According to their memo: "The official apathy, the police indifference and the freedom allowed to marauding bands of Hindutva fanatics and armed thugs in Gujarat has been repeated in Orissa in what is a planned conspiracy against the church and our faith". The AICU said that recent attacks could not have occurred "without the complicity of the official machinery and the backing of powerful political groups".

==Denis presidency==

Dr. Remy Denis became president in 2008.
Denis has taken a somewhat radical position in saying that the clergy should confine itself to ministering to the spiritual needs of the people. Administration of the material goods of the church should be left entirely to the laity.
At a seminar in Goa in August 2009, former Union minister Eduardo Faleiro said that church property should be brought under the ambit of state laws, as was the case with other religions. This was endorsed by Remy Denis and other liberals. However John Dayal, representing the conservatives in the AICU, opposed any change. He said that the "Christian situation" was radically and materially different from that of the Hindu, Muslim and Sikh religions, and existing laws were sufficient.

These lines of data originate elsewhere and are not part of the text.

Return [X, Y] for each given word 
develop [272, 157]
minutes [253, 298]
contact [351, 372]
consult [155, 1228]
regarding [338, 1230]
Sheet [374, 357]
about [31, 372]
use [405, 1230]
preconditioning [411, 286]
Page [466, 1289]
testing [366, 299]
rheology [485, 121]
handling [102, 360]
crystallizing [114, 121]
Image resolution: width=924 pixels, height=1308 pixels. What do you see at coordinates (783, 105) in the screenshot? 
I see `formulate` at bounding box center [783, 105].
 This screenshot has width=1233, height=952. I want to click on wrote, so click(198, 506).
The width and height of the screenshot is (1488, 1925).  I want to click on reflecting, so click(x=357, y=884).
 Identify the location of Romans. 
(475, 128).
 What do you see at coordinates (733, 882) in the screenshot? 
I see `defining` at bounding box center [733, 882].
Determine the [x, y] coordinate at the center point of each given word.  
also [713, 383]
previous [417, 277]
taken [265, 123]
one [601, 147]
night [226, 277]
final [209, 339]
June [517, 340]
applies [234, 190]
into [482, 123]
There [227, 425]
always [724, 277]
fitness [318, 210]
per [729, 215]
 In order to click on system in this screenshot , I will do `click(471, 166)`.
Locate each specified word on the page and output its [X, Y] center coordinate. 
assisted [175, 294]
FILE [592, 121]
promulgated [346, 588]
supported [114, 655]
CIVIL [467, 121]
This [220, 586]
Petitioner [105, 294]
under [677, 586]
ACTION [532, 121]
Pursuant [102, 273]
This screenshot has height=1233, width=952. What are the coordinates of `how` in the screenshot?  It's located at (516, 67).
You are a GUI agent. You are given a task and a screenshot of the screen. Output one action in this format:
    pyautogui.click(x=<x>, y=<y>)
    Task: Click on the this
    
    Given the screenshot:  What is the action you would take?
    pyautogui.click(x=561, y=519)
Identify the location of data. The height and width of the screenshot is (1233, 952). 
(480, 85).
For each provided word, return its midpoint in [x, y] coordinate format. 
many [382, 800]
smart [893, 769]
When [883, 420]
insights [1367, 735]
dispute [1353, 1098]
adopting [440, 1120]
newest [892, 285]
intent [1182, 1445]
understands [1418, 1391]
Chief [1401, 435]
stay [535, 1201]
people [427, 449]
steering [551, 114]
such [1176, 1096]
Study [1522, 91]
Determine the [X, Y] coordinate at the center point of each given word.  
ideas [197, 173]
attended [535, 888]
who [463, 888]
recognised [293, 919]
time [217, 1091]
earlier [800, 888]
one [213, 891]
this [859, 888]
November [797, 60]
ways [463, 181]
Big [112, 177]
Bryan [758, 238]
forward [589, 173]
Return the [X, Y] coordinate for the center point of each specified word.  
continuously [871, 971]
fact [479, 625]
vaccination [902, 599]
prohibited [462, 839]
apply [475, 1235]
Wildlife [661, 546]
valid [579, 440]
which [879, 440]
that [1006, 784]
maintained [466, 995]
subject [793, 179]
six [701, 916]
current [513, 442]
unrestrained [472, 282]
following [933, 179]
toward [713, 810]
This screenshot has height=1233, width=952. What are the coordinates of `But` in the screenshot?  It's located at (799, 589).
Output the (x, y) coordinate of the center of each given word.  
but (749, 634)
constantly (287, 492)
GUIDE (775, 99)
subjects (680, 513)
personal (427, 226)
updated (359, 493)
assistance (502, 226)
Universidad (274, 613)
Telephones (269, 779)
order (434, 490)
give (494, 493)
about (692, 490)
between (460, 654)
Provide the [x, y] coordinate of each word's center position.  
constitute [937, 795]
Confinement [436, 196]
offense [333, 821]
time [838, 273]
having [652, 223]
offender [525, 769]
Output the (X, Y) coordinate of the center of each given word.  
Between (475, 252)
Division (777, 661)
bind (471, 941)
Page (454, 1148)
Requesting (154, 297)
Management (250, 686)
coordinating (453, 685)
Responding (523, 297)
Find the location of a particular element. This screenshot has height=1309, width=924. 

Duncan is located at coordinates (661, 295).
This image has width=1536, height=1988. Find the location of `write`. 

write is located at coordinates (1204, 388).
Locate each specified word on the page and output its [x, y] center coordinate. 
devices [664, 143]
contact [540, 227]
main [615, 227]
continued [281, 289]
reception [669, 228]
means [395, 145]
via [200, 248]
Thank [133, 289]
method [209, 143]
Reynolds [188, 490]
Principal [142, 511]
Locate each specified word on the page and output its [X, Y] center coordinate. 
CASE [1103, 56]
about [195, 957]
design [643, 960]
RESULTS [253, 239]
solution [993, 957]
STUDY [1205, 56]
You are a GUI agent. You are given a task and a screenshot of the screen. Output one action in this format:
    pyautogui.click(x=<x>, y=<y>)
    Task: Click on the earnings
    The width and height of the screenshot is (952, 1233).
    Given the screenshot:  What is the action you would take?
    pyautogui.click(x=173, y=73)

In February 2012 the AICU announced that it had started planning for a Laity Synod, to be held later in the year. This would be the first time such an event had been arranged in India. It would give the lay members an opportunity to think about their role in the church and the future of the church.
According to Remy Denis "The Second Vatican Council called for the empowerment of the laity. But after 50 years, there is not much to show".
It was hoped that the synod would help find ways for the laity to become more involved in management of the financial and temporal affairs of the church.